- SOURCE PASSAGE:
···
David Oglethorpe (Newcastle Business School, Northumbria University, Newcastle upon Tyne, UK)
Graeme Heron (Newcastle Business School, Northumbria University, Newcastle upon Tyne, UK)

The International Journal of Logistics Management

ISSN: 0957-4093

Article publication date: 16 August 2010

2410

Abstract

Purpose

The increasing focus on environmental sustainability and social responsibility within business agendas often leads to expectations that solutions lie in the downscaling, decentralising and deconsolidating of supply chains and logistics systems. This is no more acute than within the climate change agenda, the single biggest environmental challenge to industry today. The purpose of this paper is to challenge these notions and suggest that environmental burden actually decreases across increasing logistical scale and supply chain sophistication.

Design/methodology/approach

Primary and secondary life cycle analysis and carbon auditing case evidence detailing and describing operations throughout the food supply chain is used to show what happens to resource efficiency when we chose possible “downscaling” routes.
···
- WRITTEN PROBLEM A: Decide whether each statement agrees with the journal abstract, answering yes or no and quoting the words that settle it: (i) The authors propose that environmental burden falls as logistical scale grows. (ii) Climate change is called the single biggest environmental challenge to industry today. (iii) The case evidence comes from the automotive supply chain.
- WRITTEN PROBLEM B: Reproduce the journal abstract word for word, from "The increasing focus" up to and including "supply chain sophistication.".
Rely only on the journal abstract above, not on outside knowledge.
···
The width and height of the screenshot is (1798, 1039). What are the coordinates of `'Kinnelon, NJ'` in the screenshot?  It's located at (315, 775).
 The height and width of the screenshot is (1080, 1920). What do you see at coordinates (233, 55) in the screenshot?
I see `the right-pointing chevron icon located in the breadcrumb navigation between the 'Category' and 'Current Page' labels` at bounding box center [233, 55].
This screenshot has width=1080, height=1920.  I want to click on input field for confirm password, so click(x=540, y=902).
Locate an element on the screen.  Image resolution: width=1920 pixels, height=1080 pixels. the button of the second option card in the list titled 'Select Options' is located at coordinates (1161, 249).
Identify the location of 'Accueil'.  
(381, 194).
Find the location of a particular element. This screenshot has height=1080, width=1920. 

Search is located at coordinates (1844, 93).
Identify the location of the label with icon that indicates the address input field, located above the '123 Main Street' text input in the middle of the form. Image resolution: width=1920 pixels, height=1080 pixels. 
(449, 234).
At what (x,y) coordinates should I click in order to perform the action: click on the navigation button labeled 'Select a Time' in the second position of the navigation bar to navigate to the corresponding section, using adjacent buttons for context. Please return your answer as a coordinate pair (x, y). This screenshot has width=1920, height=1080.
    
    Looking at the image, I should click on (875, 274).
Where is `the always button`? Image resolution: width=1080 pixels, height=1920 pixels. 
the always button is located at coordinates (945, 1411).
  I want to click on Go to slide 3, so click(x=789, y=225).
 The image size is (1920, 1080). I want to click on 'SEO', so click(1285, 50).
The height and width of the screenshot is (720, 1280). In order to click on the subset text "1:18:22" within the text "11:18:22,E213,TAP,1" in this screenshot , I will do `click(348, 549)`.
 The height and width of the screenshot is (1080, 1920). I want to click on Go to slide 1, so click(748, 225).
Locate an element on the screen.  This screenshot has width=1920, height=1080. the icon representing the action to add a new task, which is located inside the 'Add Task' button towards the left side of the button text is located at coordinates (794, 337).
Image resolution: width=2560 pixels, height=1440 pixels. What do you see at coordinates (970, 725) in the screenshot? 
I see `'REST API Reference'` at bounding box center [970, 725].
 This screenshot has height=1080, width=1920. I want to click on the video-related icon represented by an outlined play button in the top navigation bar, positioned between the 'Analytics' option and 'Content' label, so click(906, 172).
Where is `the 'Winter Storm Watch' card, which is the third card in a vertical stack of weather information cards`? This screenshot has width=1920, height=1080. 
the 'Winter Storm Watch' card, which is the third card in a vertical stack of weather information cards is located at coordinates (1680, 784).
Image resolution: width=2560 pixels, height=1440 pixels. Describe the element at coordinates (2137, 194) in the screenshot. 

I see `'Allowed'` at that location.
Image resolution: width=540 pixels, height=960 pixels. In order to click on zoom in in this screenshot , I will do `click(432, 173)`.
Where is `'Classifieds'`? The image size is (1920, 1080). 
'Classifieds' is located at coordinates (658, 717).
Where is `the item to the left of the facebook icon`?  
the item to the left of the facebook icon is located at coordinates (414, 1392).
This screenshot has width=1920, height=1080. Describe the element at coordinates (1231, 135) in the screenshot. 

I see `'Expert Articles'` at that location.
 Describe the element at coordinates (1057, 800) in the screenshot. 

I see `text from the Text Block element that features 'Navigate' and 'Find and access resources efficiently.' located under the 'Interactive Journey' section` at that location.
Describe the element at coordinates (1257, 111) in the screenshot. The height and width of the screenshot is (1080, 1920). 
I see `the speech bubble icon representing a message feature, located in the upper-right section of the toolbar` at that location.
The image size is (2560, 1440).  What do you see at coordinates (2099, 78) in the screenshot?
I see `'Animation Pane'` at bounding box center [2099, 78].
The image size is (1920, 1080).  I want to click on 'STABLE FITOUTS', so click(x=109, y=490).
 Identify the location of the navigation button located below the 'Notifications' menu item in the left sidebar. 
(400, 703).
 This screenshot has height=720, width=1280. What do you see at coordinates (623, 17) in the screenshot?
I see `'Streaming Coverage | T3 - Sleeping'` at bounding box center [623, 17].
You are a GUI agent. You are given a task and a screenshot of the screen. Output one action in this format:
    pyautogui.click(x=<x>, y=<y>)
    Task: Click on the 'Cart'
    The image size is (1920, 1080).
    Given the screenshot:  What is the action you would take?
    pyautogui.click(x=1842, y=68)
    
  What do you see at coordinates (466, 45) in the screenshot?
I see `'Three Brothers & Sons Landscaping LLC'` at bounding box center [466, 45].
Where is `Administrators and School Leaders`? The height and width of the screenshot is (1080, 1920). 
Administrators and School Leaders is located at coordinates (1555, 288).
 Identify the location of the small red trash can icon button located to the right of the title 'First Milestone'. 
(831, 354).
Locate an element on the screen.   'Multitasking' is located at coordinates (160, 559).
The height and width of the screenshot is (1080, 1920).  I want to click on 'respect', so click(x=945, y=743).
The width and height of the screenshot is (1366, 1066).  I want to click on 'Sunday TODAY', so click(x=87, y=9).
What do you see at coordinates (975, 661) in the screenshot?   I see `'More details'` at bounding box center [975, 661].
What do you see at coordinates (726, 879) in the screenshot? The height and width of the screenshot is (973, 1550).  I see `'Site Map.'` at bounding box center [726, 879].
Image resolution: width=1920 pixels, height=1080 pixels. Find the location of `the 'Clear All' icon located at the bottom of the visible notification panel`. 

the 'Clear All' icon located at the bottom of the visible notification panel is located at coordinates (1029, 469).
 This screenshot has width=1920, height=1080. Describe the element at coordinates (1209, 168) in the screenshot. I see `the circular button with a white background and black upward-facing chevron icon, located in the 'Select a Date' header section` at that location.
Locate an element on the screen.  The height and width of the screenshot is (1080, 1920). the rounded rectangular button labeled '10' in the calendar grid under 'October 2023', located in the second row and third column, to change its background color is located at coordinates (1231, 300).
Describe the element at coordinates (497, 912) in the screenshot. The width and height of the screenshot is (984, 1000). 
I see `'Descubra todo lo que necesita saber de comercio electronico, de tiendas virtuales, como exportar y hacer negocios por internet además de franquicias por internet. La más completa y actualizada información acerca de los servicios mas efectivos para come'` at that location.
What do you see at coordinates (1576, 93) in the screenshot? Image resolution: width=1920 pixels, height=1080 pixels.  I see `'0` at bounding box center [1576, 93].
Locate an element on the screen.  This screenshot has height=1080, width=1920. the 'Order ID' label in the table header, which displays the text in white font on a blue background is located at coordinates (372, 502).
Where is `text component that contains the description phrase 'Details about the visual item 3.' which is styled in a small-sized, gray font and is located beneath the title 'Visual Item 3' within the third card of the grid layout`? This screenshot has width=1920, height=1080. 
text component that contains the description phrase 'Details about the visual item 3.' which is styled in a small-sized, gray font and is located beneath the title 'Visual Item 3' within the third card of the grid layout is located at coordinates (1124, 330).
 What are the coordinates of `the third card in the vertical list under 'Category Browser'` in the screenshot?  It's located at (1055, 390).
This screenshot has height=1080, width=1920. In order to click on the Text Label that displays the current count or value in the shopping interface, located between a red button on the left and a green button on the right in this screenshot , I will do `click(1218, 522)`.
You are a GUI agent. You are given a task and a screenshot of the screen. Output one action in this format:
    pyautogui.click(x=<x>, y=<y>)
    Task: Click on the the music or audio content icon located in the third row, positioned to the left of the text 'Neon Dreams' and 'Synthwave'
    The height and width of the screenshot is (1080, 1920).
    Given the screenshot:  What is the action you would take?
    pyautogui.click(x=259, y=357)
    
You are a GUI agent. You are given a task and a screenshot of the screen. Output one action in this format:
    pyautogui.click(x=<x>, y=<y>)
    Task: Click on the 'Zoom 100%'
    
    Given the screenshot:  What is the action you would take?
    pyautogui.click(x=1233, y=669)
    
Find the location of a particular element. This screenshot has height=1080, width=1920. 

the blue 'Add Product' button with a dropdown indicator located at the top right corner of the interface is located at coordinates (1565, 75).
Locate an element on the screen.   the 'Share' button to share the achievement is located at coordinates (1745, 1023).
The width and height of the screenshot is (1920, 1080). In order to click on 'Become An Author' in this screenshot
···
- CORRECT RESULT A:
(i) Yes: "suggest that environmental burden actually decreases across increasing logistical scale and supply chain sophistication"
(ii) Yes: "the single biggest environmental challenge to industry today"
(iii) No: "operations throughout the food supply chain"

- CORRECT RESULT B:
The increasing focus on environmental sustainability and social responsibility within business agendas often leads to expectations that solutions lie in the downscaling, decentralising and deconsolidating of supply chains and logistics systems. This is no more acute than within the climate change agenda, the single biggest environmental challenge to industry today. The purpose of this paper is to challenge these notions and suggest that environmental burden actually decreases across increasing logistical scale and supply chain sophistication.